Most intermediate lifters are running two programs at once without realizing it - one designed to build muscle, and one designed to shrink. The result is that neither works particularly well.

The simultaneous pursuit of fat loss and muscle gain (commonly called body recomposition) gets sold as the smart, efficient approach. And for someone in their first six months of lifting, or returning after a long break, it genuinely can work - the body responds aggressively to new training stimulus regardless of caloric conditions. But past that window, the physiology stops cooperating.

Building muscle requires a sustained anabolic environment. That means adequate protein, yes, but also enough total energy that the body isn’t treating dietary intake as a rationing problem. When you’re eating at a meaningful caloric deficit, your body becomes reluctant to commit resources to building new tissue. It has other priorities.

What Actually Happens in a Deficit

Strength can still increase in a deficit - nervous system adaptations don’t require caloric surplus. But actual hypertrophy, the physical growth of muscle fibers, is blunted. Research on resistance-trained individuals consistently shows that muscle protein synthesis is reduced when caloric availability is low, even when protein intake is high. You can eat 200 grams of protein a day and still shortchange muscle growth if total calories are significantly restricted.

This is why experienced lifters who spend months in an aggressive cut often come out the other side smaller and weaker than they expected - not just leaner.

The Commitment Problem

Choosing between a genuine muscle-building phase (a bulk, even a modest one) and a fat-loss phase feels like a loss. You either get softer while getting stronger, or leaner while potentially spinning your wheels on strength.

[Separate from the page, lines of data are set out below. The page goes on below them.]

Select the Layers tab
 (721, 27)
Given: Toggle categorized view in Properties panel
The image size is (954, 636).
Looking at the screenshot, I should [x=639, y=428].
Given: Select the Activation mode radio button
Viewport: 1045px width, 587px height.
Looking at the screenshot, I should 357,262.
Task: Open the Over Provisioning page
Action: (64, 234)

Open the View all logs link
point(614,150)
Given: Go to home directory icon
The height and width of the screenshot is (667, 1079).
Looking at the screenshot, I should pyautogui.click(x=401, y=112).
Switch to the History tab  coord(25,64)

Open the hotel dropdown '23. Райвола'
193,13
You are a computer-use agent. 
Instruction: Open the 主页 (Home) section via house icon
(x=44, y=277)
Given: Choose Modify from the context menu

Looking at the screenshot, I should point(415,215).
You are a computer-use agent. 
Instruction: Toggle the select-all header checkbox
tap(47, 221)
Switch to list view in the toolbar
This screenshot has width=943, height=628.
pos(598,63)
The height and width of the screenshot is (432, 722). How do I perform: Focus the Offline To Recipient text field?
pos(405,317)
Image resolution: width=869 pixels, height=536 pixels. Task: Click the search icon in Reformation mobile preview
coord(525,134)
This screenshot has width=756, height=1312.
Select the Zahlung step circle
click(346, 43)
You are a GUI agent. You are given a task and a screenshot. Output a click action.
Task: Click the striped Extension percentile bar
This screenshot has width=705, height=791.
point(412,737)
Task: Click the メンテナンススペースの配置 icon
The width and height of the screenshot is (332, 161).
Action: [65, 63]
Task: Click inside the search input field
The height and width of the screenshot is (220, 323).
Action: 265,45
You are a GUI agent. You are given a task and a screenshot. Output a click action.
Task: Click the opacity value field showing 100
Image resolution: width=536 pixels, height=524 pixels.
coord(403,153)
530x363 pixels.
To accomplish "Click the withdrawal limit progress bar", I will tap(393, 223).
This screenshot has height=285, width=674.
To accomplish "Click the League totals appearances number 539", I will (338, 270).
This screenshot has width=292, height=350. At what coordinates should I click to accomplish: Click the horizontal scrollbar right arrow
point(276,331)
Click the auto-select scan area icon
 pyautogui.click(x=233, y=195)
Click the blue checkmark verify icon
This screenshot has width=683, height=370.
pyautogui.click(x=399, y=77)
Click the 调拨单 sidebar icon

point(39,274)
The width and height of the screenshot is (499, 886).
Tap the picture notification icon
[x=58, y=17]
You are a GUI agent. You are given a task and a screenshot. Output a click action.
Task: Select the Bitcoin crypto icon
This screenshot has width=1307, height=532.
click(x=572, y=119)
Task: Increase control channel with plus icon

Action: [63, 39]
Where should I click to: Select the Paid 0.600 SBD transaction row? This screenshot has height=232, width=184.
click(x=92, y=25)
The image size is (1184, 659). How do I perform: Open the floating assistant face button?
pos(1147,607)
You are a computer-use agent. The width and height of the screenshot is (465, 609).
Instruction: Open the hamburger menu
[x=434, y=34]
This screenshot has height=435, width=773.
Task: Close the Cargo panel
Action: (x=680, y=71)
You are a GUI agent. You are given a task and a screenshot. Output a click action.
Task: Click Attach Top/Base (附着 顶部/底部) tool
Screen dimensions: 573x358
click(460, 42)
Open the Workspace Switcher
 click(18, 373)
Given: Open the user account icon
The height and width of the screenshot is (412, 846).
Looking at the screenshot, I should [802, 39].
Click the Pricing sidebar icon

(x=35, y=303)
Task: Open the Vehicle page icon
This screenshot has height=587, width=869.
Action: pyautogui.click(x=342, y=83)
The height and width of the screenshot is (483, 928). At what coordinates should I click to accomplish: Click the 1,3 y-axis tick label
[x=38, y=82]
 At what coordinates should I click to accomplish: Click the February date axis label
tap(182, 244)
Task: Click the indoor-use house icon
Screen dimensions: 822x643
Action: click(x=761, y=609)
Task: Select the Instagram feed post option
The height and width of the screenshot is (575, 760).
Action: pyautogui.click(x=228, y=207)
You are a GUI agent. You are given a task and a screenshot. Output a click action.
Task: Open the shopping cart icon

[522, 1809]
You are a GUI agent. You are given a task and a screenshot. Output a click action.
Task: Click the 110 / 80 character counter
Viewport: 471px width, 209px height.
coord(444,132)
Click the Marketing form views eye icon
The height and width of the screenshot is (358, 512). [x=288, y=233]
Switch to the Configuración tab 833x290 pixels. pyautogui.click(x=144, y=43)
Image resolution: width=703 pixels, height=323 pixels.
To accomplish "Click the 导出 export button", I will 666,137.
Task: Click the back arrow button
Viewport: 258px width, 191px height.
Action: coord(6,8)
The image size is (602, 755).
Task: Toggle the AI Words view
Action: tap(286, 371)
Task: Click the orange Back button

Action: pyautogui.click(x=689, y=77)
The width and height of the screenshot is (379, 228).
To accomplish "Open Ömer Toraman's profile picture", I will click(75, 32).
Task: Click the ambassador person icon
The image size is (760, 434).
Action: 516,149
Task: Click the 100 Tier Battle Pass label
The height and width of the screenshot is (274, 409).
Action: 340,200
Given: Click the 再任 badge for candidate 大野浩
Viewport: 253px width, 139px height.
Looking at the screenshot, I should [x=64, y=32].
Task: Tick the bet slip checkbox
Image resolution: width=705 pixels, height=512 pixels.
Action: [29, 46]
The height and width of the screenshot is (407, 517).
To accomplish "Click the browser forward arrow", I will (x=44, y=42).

Neither option looks great in the short term, which is why so many people default to eating at maintenance and wondering why nothing is changing.

The more honest approach is to pick one goal, commit to it for long enough to see real results - typically 10–16 weeks minimum - and accept the trade-offs that come with it. A slow, controlled surplus of 200–300 calories above maintenance is enough to support muscle growth without excessive fat gain. A moderate deficit of similar size can strip fat without gutting your training performance.

They just can’t do both jobs at the same time, not for anyone who’s been training consistently for more than a year.